-- Task instructions --
Go through the data and copy each line where the string "computer" appears.

-- Source material --
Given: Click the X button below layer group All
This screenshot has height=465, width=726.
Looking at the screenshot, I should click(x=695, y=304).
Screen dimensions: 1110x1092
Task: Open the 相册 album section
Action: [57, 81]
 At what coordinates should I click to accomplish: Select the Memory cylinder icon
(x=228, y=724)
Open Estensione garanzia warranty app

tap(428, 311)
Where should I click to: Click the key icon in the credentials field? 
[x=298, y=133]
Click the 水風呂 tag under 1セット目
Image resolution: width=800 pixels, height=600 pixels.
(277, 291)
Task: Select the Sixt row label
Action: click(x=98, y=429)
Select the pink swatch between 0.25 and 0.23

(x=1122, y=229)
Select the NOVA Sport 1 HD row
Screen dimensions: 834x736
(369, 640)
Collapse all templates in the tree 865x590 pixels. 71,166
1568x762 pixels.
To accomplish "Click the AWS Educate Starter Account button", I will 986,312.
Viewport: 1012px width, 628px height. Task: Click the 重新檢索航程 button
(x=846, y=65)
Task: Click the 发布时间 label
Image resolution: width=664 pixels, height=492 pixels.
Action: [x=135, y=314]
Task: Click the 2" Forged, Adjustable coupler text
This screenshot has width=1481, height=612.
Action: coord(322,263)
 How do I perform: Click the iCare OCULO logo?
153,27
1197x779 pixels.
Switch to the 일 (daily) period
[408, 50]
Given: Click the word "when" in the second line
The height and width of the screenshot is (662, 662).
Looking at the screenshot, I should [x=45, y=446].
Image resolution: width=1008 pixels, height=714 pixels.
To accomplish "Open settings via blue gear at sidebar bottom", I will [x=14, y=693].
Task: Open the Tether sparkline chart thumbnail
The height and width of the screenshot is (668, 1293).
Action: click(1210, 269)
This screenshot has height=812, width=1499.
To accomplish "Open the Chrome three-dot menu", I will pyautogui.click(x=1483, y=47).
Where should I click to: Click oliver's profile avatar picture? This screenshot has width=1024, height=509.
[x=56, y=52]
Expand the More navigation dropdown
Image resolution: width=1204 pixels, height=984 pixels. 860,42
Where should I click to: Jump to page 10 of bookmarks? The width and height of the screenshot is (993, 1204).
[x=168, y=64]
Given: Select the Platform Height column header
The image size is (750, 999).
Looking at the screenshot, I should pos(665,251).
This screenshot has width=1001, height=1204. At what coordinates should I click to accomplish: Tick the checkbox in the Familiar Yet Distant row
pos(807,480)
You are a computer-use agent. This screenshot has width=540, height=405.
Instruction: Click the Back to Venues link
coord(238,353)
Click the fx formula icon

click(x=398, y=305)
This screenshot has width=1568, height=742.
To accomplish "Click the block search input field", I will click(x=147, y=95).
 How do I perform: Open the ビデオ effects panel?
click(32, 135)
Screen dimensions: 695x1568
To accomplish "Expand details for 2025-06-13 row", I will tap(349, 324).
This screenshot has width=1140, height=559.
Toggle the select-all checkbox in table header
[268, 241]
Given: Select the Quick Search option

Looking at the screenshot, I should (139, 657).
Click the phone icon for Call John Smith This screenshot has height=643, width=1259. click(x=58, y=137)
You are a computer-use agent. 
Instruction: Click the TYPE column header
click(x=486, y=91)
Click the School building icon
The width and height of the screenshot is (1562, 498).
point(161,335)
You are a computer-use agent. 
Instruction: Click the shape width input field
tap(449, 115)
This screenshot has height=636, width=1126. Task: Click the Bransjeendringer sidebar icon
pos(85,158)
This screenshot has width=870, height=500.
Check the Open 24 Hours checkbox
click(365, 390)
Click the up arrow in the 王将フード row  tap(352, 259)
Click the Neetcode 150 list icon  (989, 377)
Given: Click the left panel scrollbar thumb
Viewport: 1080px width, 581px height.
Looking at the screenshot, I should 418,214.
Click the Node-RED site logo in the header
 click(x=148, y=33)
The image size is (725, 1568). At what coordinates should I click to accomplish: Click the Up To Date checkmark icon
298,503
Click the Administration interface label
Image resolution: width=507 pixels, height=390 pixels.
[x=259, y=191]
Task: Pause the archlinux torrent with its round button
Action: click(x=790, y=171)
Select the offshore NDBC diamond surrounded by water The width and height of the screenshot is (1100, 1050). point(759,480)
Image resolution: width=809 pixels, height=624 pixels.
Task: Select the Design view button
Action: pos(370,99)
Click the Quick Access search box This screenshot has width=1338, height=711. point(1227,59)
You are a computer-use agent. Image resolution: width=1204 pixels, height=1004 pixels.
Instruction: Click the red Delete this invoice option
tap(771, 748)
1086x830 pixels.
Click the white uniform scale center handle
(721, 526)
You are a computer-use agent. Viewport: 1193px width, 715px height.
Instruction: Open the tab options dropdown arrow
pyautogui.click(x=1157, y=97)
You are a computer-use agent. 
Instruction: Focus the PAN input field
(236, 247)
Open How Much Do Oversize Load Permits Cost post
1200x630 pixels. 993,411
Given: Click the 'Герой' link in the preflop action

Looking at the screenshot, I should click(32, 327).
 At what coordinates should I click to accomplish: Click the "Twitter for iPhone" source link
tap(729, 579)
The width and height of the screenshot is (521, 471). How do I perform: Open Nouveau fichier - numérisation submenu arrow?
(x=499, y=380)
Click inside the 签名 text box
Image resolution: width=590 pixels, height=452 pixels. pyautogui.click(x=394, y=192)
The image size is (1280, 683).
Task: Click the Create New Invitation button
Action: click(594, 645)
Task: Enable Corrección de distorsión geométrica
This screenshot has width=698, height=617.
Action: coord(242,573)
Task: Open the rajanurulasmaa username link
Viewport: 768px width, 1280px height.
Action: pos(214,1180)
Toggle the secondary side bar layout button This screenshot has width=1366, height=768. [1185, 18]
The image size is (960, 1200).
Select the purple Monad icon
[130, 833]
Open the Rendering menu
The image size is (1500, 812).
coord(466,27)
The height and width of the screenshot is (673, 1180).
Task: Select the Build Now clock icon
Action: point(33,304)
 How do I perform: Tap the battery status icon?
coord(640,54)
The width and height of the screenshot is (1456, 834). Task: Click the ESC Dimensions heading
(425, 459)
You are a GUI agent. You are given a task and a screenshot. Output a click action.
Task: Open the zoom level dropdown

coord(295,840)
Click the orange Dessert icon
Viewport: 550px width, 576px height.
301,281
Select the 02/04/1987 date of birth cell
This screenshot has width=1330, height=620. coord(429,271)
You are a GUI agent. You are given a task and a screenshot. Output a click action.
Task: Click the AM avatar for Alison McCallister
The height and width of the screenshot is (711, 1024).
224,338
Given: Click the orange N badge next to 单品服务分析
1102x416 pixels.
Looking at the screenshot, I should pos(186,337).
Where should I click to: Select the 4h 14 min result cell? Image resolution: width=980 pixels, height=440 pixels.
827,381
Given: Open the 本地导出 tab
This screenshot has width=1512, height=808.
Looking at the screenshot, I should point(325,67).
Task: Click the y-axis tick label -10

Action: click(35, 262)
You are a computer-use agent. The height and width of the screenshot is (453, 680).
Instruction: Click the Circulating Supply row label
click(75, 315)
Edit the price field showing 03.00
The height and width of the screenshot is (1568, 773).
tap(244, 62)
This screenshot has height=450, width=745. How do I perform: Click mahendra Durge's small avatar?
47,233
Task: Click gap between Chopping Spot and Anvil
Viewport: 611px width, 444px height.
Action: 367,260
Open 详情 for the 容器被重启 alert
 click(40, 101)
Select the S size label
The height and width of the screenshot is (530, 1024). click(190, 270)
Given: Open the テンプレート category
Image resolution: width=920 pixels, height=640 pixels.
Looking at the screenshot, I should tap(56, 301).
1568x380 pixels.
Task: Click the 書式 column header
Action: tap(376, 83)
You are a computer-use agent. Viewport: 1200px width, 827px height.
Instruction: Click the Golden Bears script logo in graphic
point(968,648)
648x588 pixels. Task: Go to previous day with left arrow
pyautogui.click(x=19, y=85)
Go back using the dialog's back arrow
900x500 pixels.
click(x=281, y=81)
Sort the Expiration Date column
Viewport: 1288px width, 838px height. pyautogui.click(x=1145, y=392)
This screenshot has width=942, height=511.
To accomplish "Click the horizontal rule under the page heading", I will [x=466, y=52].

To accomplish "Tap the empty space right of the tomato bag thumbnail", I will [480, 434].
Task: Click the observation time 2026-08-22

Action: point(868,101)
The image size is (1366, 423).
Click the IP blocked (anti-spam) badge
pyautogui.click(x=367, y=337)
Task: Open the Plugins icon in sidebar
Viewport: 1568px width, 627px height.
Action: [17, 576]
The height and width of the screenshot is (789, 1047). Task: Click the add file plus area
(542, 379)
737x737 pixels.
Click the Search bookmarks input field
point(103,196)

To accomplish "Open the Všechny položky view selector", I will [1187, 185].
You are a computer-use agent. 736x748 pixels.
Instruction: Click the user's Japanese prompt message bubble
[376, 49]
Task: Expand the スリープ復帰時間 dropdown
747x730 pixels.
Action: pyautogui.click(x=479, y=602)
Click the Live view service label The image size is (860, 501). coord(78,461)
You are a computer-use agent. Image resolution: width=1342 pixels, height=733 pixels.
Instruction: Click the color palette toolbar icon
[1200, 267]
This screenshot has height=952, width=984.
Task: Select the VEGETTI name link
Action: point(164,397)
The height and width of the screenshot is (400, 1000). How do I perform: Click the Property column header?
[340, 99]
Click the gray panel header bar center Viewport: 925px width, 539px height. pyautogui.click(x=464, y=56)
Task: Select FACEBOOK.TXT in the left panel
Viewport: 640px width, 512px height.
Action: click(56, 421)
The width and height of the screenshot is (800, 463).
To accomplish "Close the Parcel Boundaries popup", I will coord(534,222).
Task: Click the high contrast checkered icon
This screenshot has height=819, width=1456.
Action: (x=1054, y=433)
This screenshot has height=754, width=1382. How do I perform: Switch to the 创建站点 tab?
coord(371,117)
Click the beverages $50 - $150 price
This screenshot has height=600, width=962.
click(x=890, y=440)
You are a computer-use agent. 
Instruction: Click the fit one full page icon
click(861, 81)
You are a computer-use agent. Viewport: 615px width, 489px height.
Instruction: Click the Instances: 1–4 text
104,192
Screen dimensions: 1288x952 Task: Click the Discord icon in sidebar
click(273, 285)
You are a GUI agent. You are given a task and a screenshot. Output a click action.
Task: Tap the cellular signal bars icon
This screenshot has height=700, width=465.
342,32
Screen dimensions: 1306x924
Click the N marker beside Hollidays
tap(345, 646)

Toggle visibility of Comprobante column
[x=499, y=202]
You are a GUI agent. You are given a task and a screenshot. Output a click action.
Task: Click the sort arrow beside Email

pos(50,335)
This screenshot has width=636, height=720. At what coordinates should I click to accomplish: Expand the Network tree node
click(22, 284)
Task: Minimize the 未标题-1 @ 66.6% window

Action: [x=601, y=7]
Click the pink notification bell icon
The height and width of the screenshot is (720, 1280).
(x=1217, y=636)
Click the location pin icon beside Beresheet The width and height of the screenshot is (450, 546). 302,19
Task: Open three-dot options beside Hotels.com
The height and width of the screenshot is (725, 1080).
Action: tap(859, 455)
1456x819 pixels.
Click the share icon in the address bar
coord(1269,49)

-- Your response --
You are a computer-use agent. This screenshot has width=540, height=405.
You are a computer-use agent. 
You are a computer-use agent. 
You are a computer-use agent. Image resolution: width=1204 pixels, height=1004 pixels.
You are a computer-use agent. Viewport: 1193px width, 715px height.
You are a computer-use agent. 
You are a computer-use agent. The height and width of the screenshot is (453, 680).
You are a computer-use agent. Viewport: 1200px width, 827px height.
You are a computer-use agent. 736x748 pixels.
You are a computer-use agent. Image resolution: width=1342 pixels, height=733 pixels.
You are a computer-use agent. 
You are a computer-use agent. Viewport: 615px width, 489px height.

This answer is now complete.